What the exercise asks:
In your copy, the records appear word for word and the pictures do not appear at all.

(Data entries)
------

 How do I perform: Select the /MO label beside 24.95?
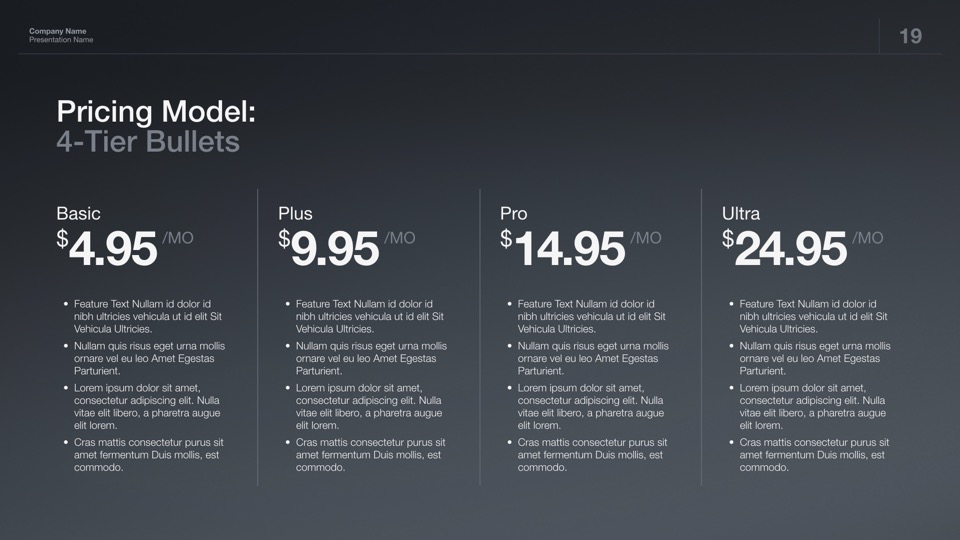point(868,238)
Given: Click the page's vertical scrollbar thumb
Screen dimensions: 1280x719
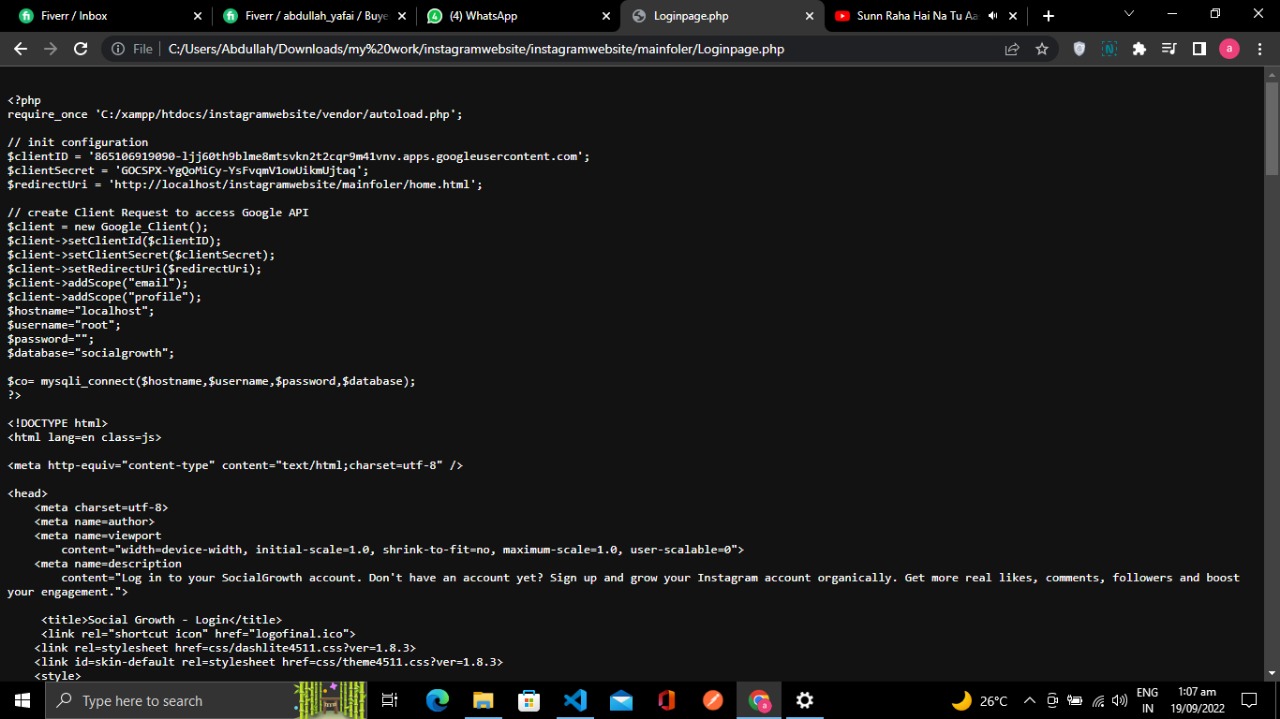Looking at the screenshot, I should pos(1271,130).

------

Answer space:
 How do I perform: Select the /MO label beside 24.95?
point(868,238)
Given: Click the page's vertical scrollbar thumb
Screen dimensions: 1280x719
Looking at the screenshot, I should pos(1271,130).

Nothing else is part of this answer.